Matthieu 13 : 31-33, 44-45 – 26 juillet 2020

Chaque fois que je lis ou j’entends ce texte, j’aime imaginer Jésus devant ses disciples tentant encore une fois d’expliquer le concept du Royaume des cieux.  Cette fois-ci, il leur demande d’essayer de trouver une image pouvant représenter ce nouveau monde institué par Dieu.  Les disciples forment un caucus.  Étant donné qu’ils vivent déjà sous l’occupation de l’Empire romain, ils sont convaincus que le Royaume des cieux doit être nécessairement quelque chose d’impressionnant, puissant et majestueux.  Un premier disciple suggère un aigle.  Un autre mentionne une montagne.  Tout à coup, quelqu’un affirme que la réponse doit être un cèdre du Liban.  C’est un arbre immense et solide qui peut vivre pendant des siècles et le roi Solomon a utilisé ce bois pour construire la charpente du temple de Jérusalem.  OK, on y va avec la famille : le cèdre du Liban.  Jésus revient : avez-vous votre image en tête?  Oui, oui Jésus!  Alors, le Royaume des cieux ressemble à… le cèdre, le cèdre, le cèdre… à une graine de moutarde.  Pardon?  Une insignifiante graine de moutarde?  Jésus, nous niaises-tu?  
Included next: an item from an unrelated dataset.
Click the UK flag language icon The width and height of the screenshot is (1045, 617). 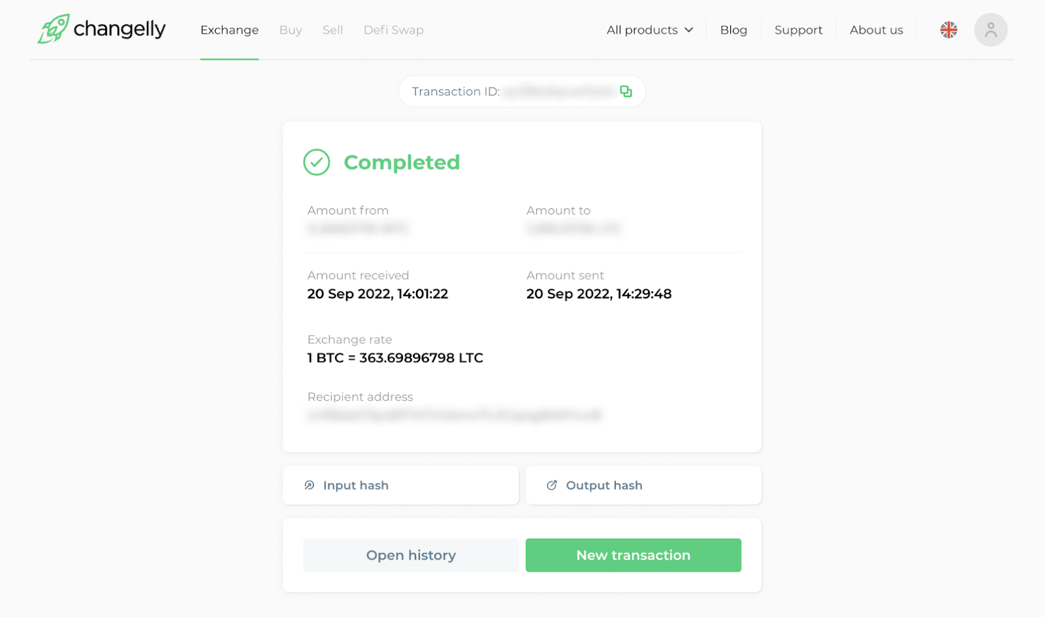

Le texte de l’Évangile selon Matthieu de ce soir nous offre une autre série de paraboles au sujet du Royaume des cieux toutes aussi déstabilisantes les unes que les autres.  Jésus tente d’expliquer un concept relativement abstrait et intangible en utilisant des exemples concrets de tous les jours.  Le Royaume ressemble à une graine de moutarde plantée par un homme, du levain utilisé pour faire du pain, un trésor caché dans un champ ou une perle vendue sur le marché.  Cependant, chaque histoire est un peu bizarre quand on y pense.  Pourquoi se départir de tous nos avoirs et peut-être vivre dans la pauvreté pour posséder un seul objet précieux?  Pourquoi l’homme ne ramène-t-il pas immédiatement à la maison le trésor qu’il a trouvé au lieu de tenter d’acheter le champ?  Qu’est-ce qui arrive si une femme met du levain dans la pâte et que le pain ne lève pas?
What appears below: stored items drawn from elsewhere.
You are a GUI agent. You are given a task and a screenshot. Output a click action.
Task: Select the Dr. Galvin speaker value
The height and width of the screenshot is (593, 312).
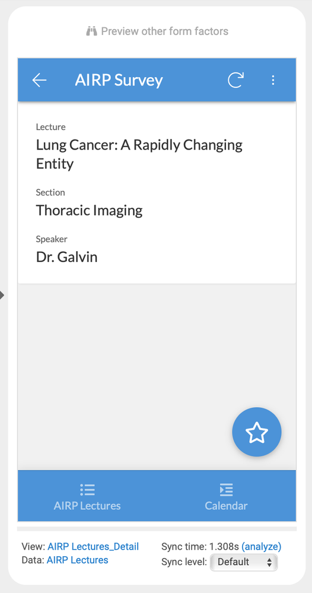tap(67, 257)
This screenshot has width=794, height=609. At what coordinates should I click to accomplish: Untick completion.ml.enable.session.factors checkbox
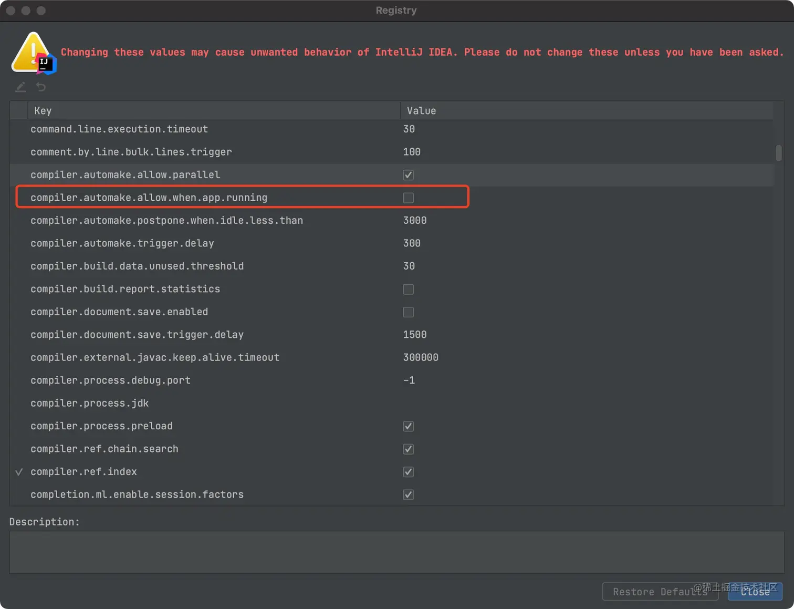coord(408,495)
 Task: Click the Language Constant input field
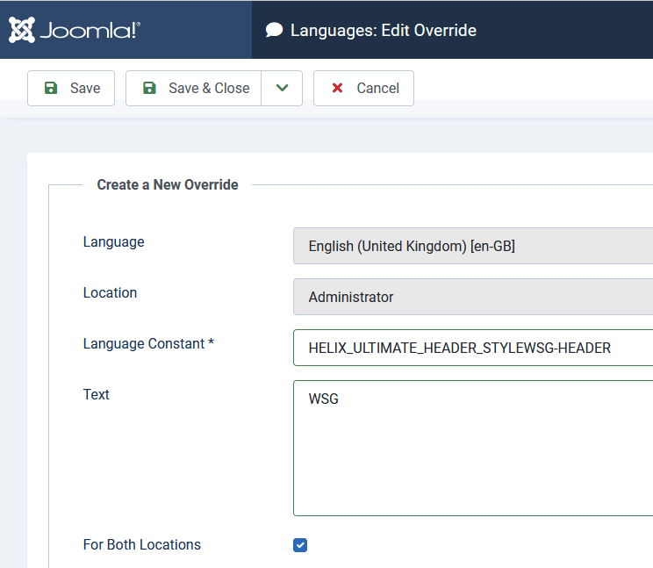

Ce soir, je voudrais me concentrer sur la célèbre parabole de la graine de moutarde.  Avec les siècles, nous avons domestiqué cette histoire en la transformant en un récit inspirant.  Cette graine représente le mouvement que Jésus et une poignée de disciples ont humblement démarré et qui a grandi pour devenir l’Église universelle d’aujourd’hui.  C’est un message très encourageant pour toutes les petites communautés de foi naissantes comme la nôtre.  Un jour, nous serons cet arbre qui abritera les nids des oiseaux.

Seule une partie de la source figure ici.